Bonjour, j'essaie depuis plusieurs jours d'installer windows 10 sur mon mac pro 5.1, j'ai trouvé grâce au forum comment l'installer mais la un autre gros problème est survenue j'ai le fameux écran de la mort (BSOD) une fois bootcamp version 5 installé, j'ai lu sur un forum qu'il faut que j'installe une version de bootcamp 6 j'ai donc essayé mais la il me dit que cette version est pas pris en charge par mon mac pro car officiellement je ne peux installer que windows 8 mais en bricolant un peu ou en faisant une installation sans bootcamp j’y-ai réussi a installer windows 10 soit par bootcamp ou sans, apparemment via le logiciel Brigadier en ligne de commande on peut telecharger la version 6 de bootcamp puis l'installer en ligne de commande mais je suis pas très a l’aise avec tout çà donc si vous avez des infos des conseils je suis preneur merci


----------



## Locke (5 Novembre 2019)

Virack a dit:


> apparemment via le logiciel Brigadier en ligne de commande on peut telecharger la version 6 de bootcamp


Négatif, le logiciel Brigadier qui ne fonctionne que sous Windows permet de télécharger les pilotes/drivers nécessaires pour le bon fonctionnement d'une version de Windows et télécharge ce qu'il faut en fonction du Mac qu'il a détecté. Si par défaut, il reconnaît un Mac nécessitant une version d'Assistant Boot Camp de version 5, il ne téléchargera que les pilotes/drivers correspondants.

Ce logiciel ne s'utilise pas avec une ligne de commande, durant son exécution il affichera une fenêtre d'Invite de commande, dans laquelle défileront tous les pilotes qui seront téléchargés et c'est tout. Une fois le téléchargement terminé, il faut aller dans le dossier de Brigadier et lancé manuellement l'installation des pilotes/drivers.
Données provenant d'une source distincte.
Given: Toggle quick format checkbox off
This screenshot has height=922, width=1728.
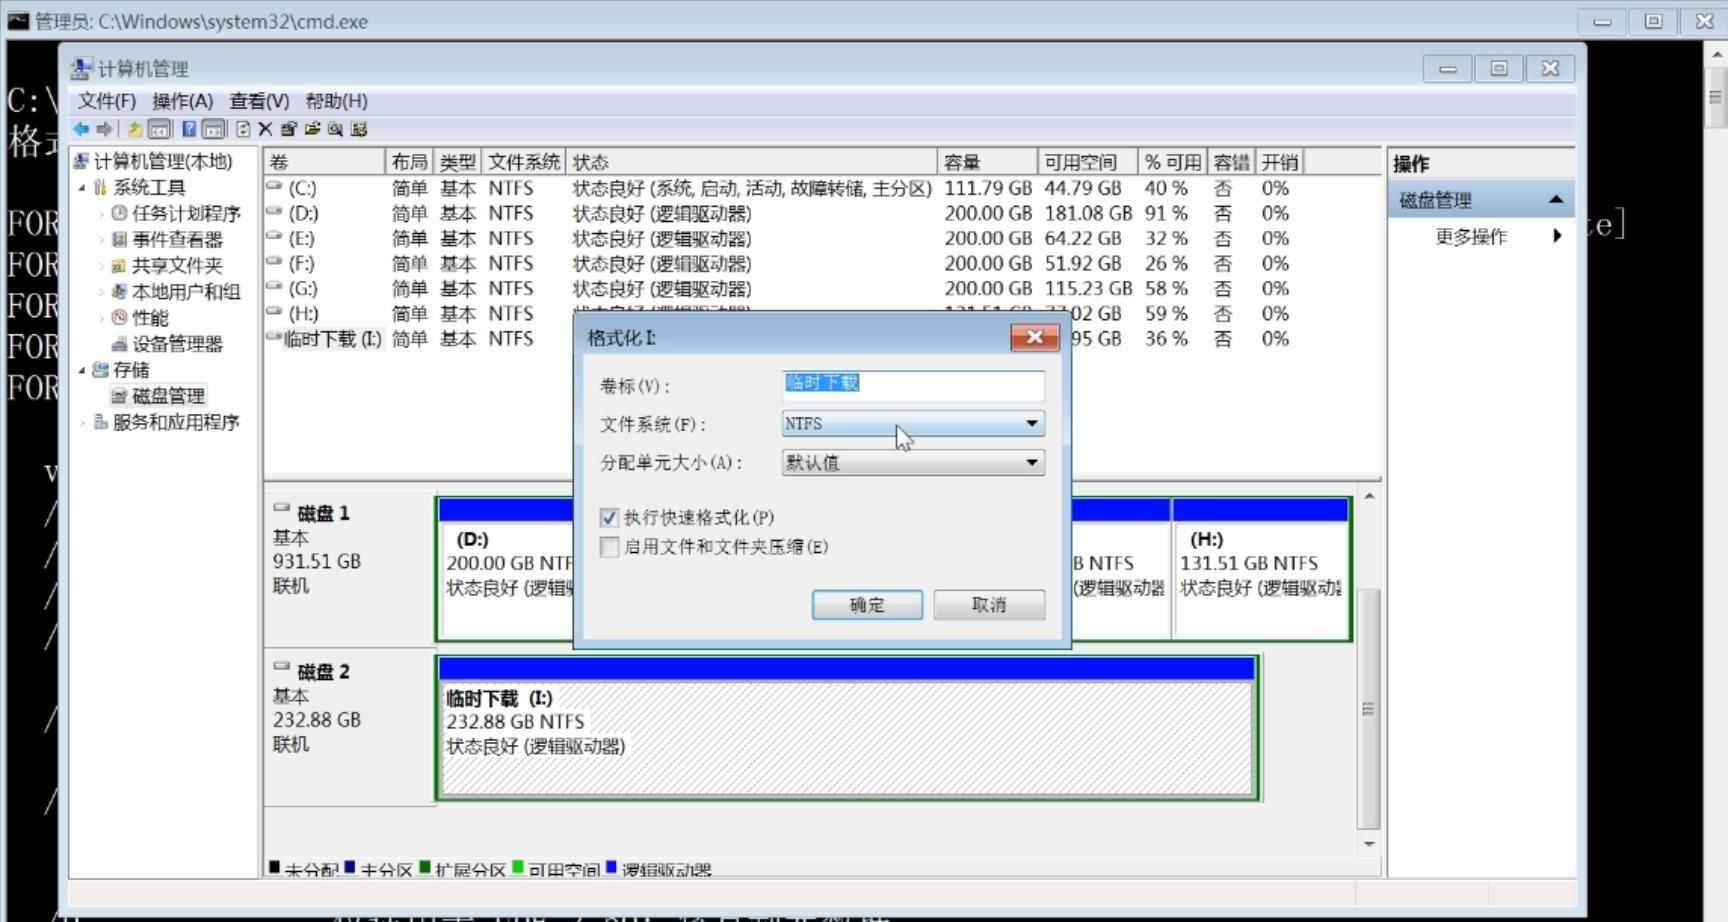Looking at the screenshot, I should click(610, 517).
Alors, avec un Mac Pro qui est bien différent d'un MBA, MBP, iMac, je ne pourrais pas te venir en aide, du fait que généralement la plupart des utilisateurs le font dans un disque dur dédié.


----------



## Virack (5 Novembre 2019)

oui merci pour ta réponse rapide Locke, oui je me suis trompé sur mon poste oui c'est bien en invite de commande sur windows avec le logiciel brigadier qui comme tu l'as dis ne fonctionne que sur windows je vais essayer çà https://pcmaintenant.net/boot-camp-et-windows-10-1903-mise-jour-de-mai/  et çà https://www.crystalidea.com/blog/classic-mac-pro-and-windows j'attends juste mon ssd dédié pour windows qui devrait etre livré demain je reviendrais vers vous après merci


----------